В соответствии с таким пониманием, самодержец стал рассматриваться как заурядный носитель верховной власти и к нему начали предъявляться самые разнообразные требования, отражавшие абсолютное непонимание его священной миссии помазанника Божия, связанного обетами к Богу и призванного творить волю Божию, а не «волю народа», обычно выражающую собой волю злонамеренных единиц.
Даже самые благожелательные люди, убеждённые монархисты, глубоко понимавшие значение русского самодержавного строя и высоко ценившие личность государя императора, и те вторили общим крикам, отражавшим откровенное недовольство царём и обвиняли его в бесхарактерности, говоря, что государь слишком добр, слаб и снисходителен и не обладает качествами, коими должен обладать каждый носитель власти.
Словом, к моменту разразившейся катастрофы слились воедино самые разнообразные обви- 37 нения, направленные и против личности государя императора, и против общего строя и уклада русской государственности, а в связи с ними и самые нелепые и преступные требования, предъявляемые к государю и его правительству, включительно до требования во имя блага России отречения от Престола.
Уступая насилию, царь подчинился такому требованию.
Свершился акт величайшего преступления, когда-либо бывшего в истории. Русские люди, восстав против Богом данного помазанника, тем самым восстали против самого Бога. Гигантские размеры этого преступления только и могли привести к гигантским результатам и вызвали гибель России.

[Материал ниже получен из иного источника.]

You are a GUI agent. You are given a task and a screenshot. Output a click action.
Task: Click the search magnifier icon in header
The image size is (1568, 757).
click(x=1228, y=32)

Поразительнее всего то, что в этот момент разрушения православной русской государственности, когда руками безумцев насильственно изгонялась благодать Божия из России, хранительница этой благодати Православная церковь, в лице своих виднейших представителей, молчала. Она не отважилась остановить злодейскую руку насильников, грозя им проклятьем и извержением из своего лона, а молча глядела на то, как заносился злодейский меч над священною главою помазанника Божия и над Россией, молча глядит и сейчас на тех, кто продолжает делать своё антихристово дело, числясь православным христианином.
«Власть, по самой природе своей, должна быть железной, иначе она не власть, а источник произвола и беззакония, а царь слишком добр и не умел пользоваться своею властью», говорила толпа. Да, власть должна быть железной, она должна быть неумолимою и не доступной движению сердца. Её сфера должна чуждаться гибкости и мягкости. Власть должна быть бездушной, как бездушен закон. Гибкость закона есть беззаконие, слабость власти есть безвластие. Бездушной, строгой, неумолимой, внушающей только трепет и страх должна быть власть.
Но не таковою должна быть власть царская.
В сокровенном русском понимании, изгаженном интеллигентской пропагандой, царь выше Закона. Царь помазанник Божий и как таковой воплощает Собой ОБРАЗ БОЖИЙ НА ЗЕМЛЕ. А Бог Любовь. Царь и только царь является источником милостей, любви и всепрощения. Он и только он один пользуется правом, ему одному Богом данным, одухотворять бездушный закон, склоняя его перед требованиями своей самодержавной воли, растворяя его свои милосердием. И потому в сфере действия закона только один царь имеет право быть добрым, миловать и прощать. Все же прочие носители власти не имеют этого права, а если незаконно им пользуются, гонясь за личной популярностью, то они воры, покушающиеся на прерогативы царской власти.
Доброта царя есть его долг, его слава, его величие. Это ореол его Божественного помазанни- чества, это отражение лучей небесной славы всеблагого Творца.
Доброта подчинённых царю органов власти есть измена, воровство, преступление.Кто осуждал царя за его доброту, тот не понимал существа царской власти, кто требовал от царя твёрдости, суровости и строгости, тот сваливал на царя свои собственные обязанности и свидетельствовал о своей измене царю, о непонимании своего служебного долга и о своей непригодности ни царю, ни России.
А между тем, среди тех, кому царь вверял охрану закона, не было почти никого, кто бы не совершал этого преступления. Начиная от министров, кончая мелкими чиновниками, носителями ничтожных крупинок власти, все желали быть «добрыми», кто по трусости, кто по недомыслию, кто по стремлению к популярности, но мало кто отваживался осуществлять неумолимые требования закона, существующего не для добрых, а для злых людей; все распоряжались законом по собственному усмотрению, обезличивали его, приспособляя к своим вкусам и убеждениям и выгодам, точно его собственники, а не стражи его неприкосновенности, забывая, что таким собственником мог и должен быть только самодержавный русский царь.